I walked over to him, treading through his stories, and took his hands into mine. I placed them against my chest and shook my head. “My heart doesn’t work the way it’s supposed to. I’m afraid of loving you, because that means I can lose you again, Landon, and that terrifies me.”
“I know. I know how much it scares you, because it scares me, too. I’m terrified that I’m going to mess this up.
I’m terrified that I’m going to ruin the best thing that’s ever happened to me due to my slips into depression or my struggles with sometimes making mistakes.
The idea of losing you all over again is too much for me, though.
We can be scared but still stay. We can be afraid and still honor our love.
Still fight for this—because this is it, Shay.
There’s never going to be anything or anyone else for me.
You’re my story. My final page, my final word. ”
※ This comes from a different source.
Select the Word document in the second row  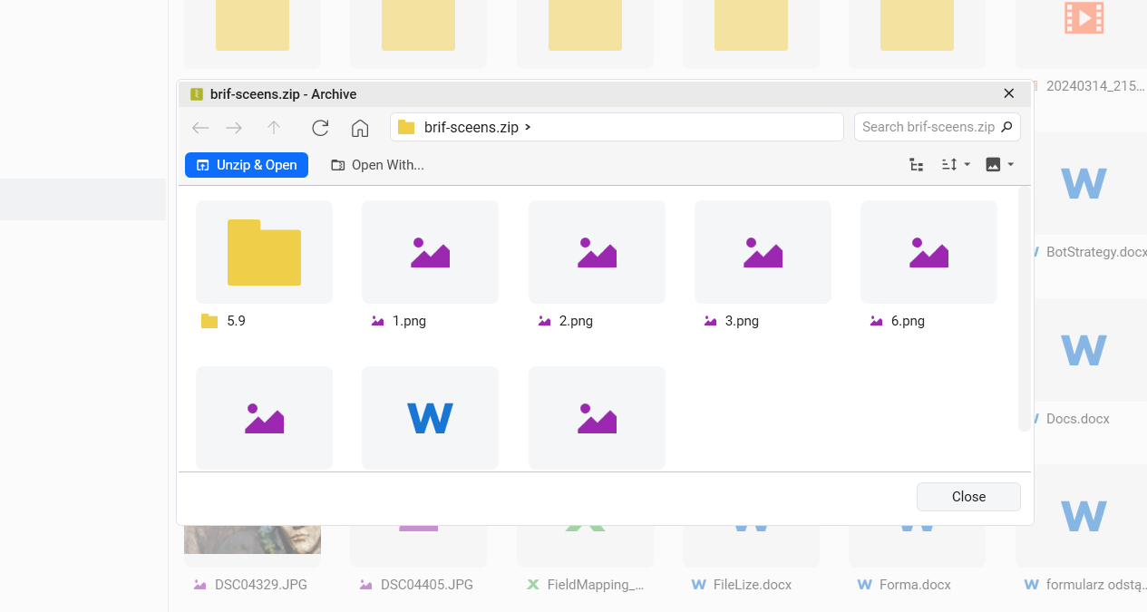click(430, 418)
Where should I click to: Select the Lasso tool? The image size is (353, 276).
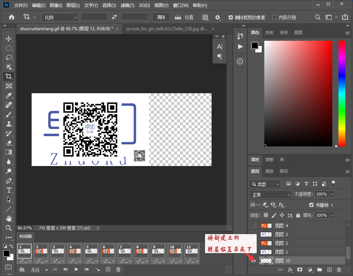point(9,58)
I took a deep inhalation and released it slowly. “What if I take too long to figure out how to stop being afraid?”
“Remember what you said to me when we were younger? How you told me to take my time and to go slow? I need you to do that for yourself, but I’ll be right here waiting, ready to pick you up if you start to fall.
I promise to go slow with you, to take the time to relish in our love, to not speed through it and miss the beautiful moments—your laugh, your smile, your heartbeats.
I promise to move quietly through our love story, taking in every breath with care and passion.
I promise you all over this, all of me. I promise you that seré valiente, seré fuerte, seré amable, y quedaré.
” The moment those words fell from his tongue, the tears began rolling down my cheeks.
I kissed him.
It was so gentle and small that I wasn’t even sure that it qualified as a kiss, but my lips brushed against his as time stood still.
“This time’s forever?” I whispered against his lips.
“This time’s forever. I couldn’t imagine spending another day without you by my side. I love you, Shay, and I am going to spend the rest of my life making up for all the memories we missed out on creating. This,” he said, pulling me in closer to his chest, “this is only the beginning of us.”
I had a feeling it was going to be the best story ever written.
Landon rested his forehead against mine, holding me as if he had no plans of ever letting me go. “I love you, I love you,” he said, kissing me gently.
He said he loved me once so I’d hear him.
He said it twice to leave an imprint.